*** Opening Entries supplied ***
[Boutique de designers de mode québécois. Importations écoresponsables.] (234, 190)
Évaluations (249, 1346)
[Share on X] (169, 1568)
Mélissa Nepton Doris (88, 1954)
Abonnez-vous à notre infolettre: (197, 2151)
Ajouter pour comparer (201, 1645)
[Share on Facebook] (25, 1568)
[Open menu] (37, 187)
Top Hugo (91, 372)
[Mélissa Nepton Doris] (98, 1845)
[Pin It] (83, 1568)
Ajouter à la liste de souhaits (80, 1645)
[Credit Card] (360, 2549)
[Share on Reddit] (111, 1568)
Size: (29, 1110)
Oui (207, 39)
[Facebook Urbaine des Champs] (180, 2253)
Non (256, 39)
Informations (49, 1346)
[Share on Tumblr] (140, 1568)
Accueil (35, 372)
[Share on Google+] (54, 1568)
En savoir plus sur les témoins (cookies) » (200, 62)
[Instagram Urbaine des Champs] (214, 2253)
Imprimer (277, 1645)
*** Closing Entries supplied ***
▶ _Problem requirements_
Going through the records above, count the lines that hold the string "Urbaine" and give only the total.

▶ _Reply to the exercise_
2